What you will do
(a) In the device query output, what warp size is reported?
(b) In the screenshot and document pointing data, rewrite the lines starting with the line containing "Task: Open help via the question mark icon" and going on through the end of the records, changing "screenshot" to "image" and leaving everything else as it is. Omit the pictures from your answer.

Confirming with DeviceQuery:
Quote
CUDA Device Query (Runtime API) version (CUDART static linking)

There is 1 device supporting CUDA

Device 0: "GeForce GTX 480"
  CUDA Driver Version:                           3.20
  CUDA Runtime Version:                          3.20
  CUDA Capability Major/Minor version number:    2.0
  Total amount of global memory:                 1576468480 bytes
  Multiprocessors x Cores/MP = Cores:            15 (MP) x 32 (Cores/MP) = 480 (
Cores)
  Total amount of constant memory:               65536 bytes
  Total amount of shared memory per block:       49152 bytes
  Total number of registers available per block: 32768
  Warp size:                                     32
  Maximum number of threads per block:           1024
  Maximum sizes of each dimension of a block:    1024 x 1024 x 64
  Maximum sizes of each dimension of a grid:     65535 x 65535 x 1
  Maximum memory pitch:                          2147483647 bytes
  Texture alignment:                             512 bytes
  Clock rate:                                    0.81 GHz
  Concurrent copy and execution:                 Yes
  Run time limit on kernels:                     No
  Integrated:                                    No
  Support host page-locked memory mapping:       Yes
  Compute mode:                                  Default (multiple host threads
can use this device simultaneously)

Screenshot and document pointing data

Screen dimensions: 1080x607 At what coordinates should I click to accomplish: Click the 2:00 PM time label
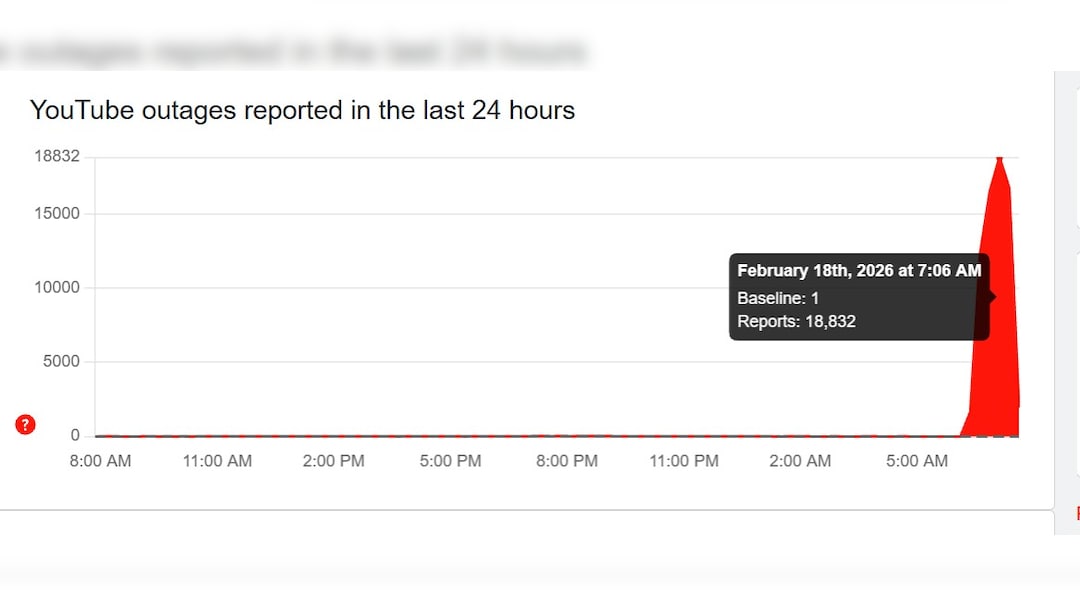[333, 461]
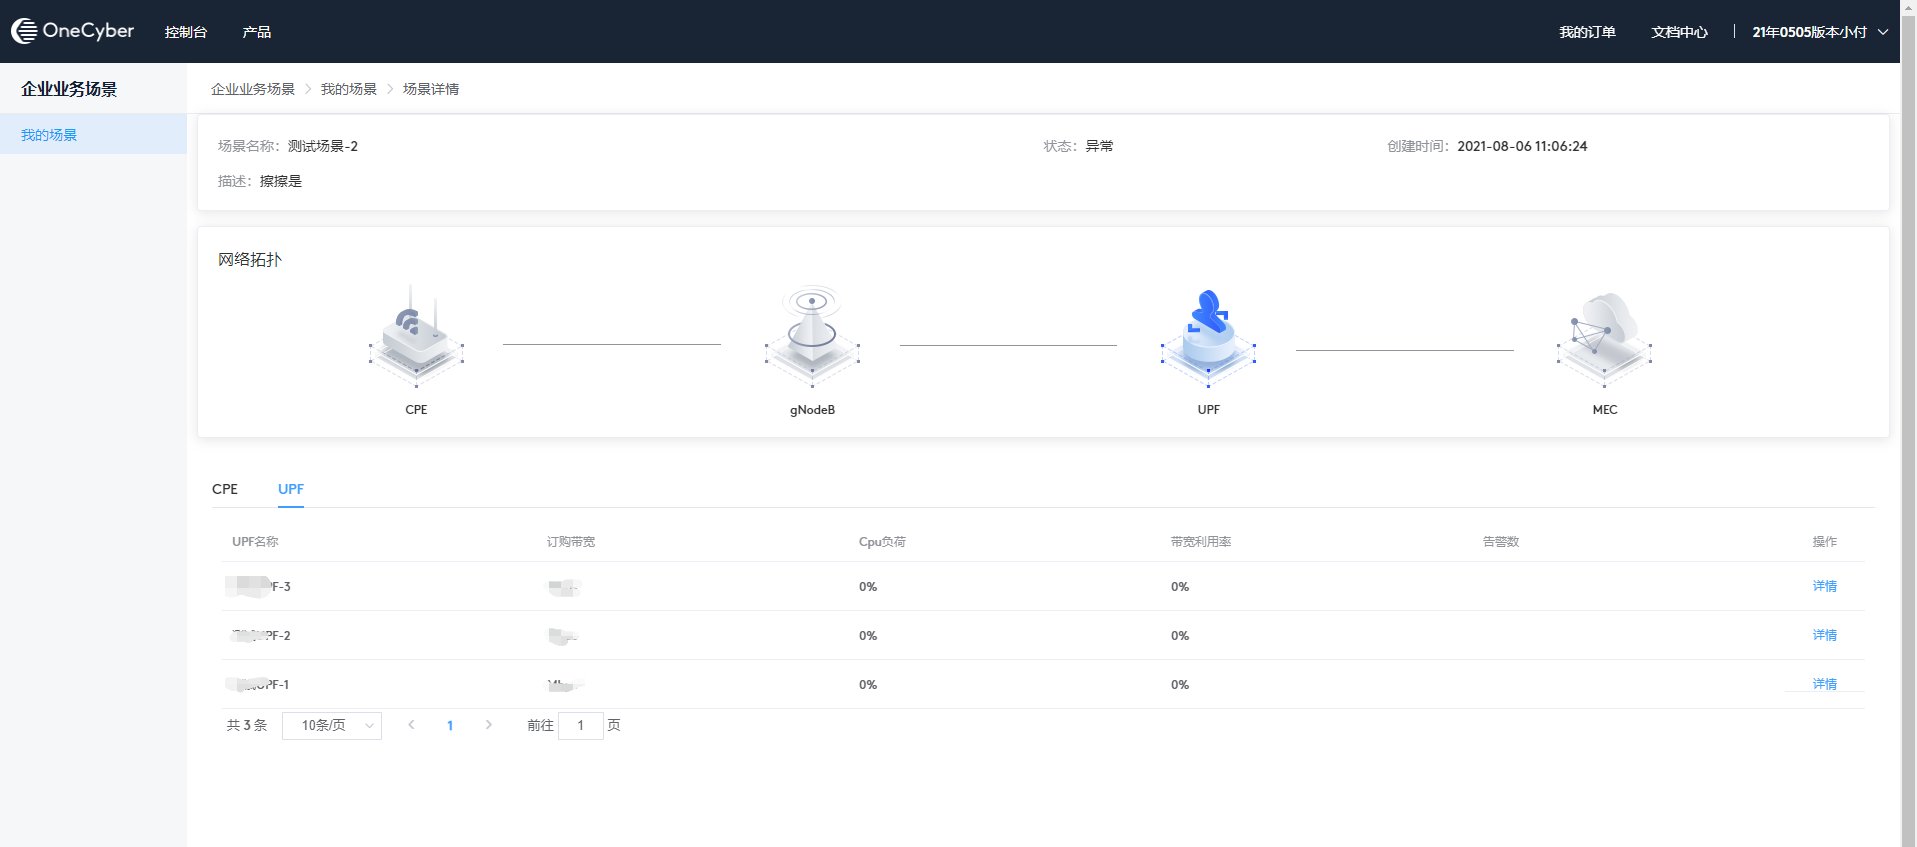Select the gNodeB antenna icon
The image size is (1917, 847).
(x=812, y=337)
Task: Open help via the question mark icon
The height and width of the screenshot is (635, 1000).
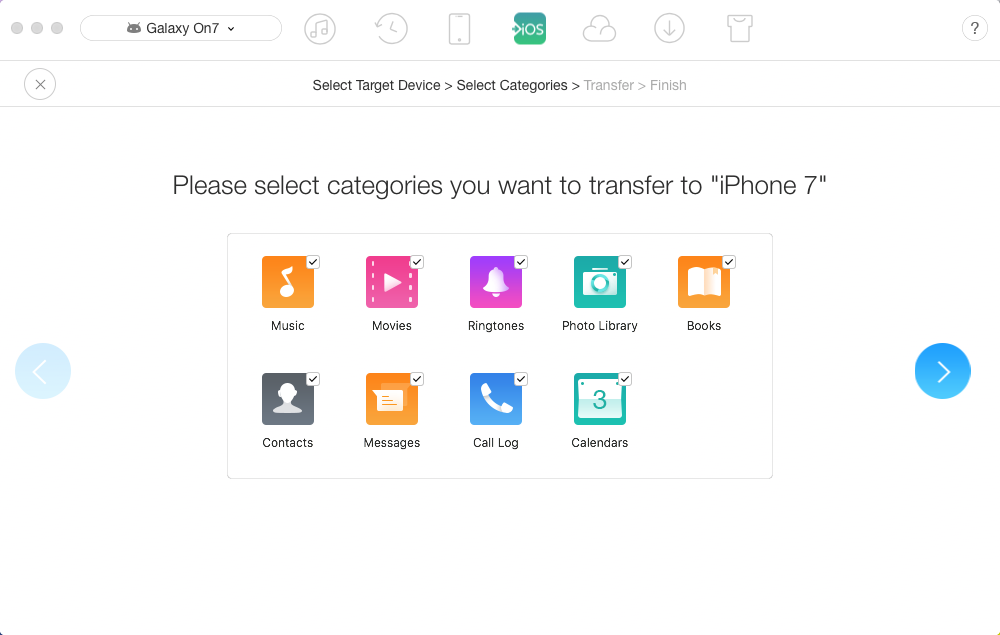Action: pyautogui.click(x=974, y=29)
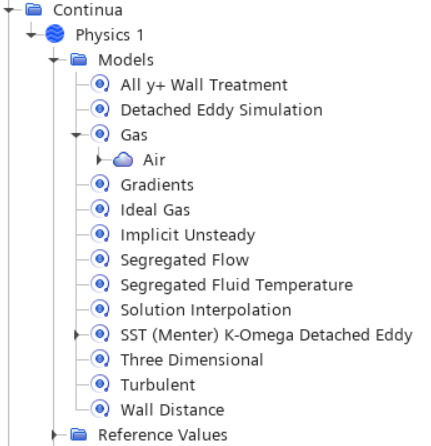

Results for each task
(a) 32

(b)
Task: Open help via the question mark icon
The height and width of the image is (635, 1000).
Action: pyautogui.click(x=974, y=29)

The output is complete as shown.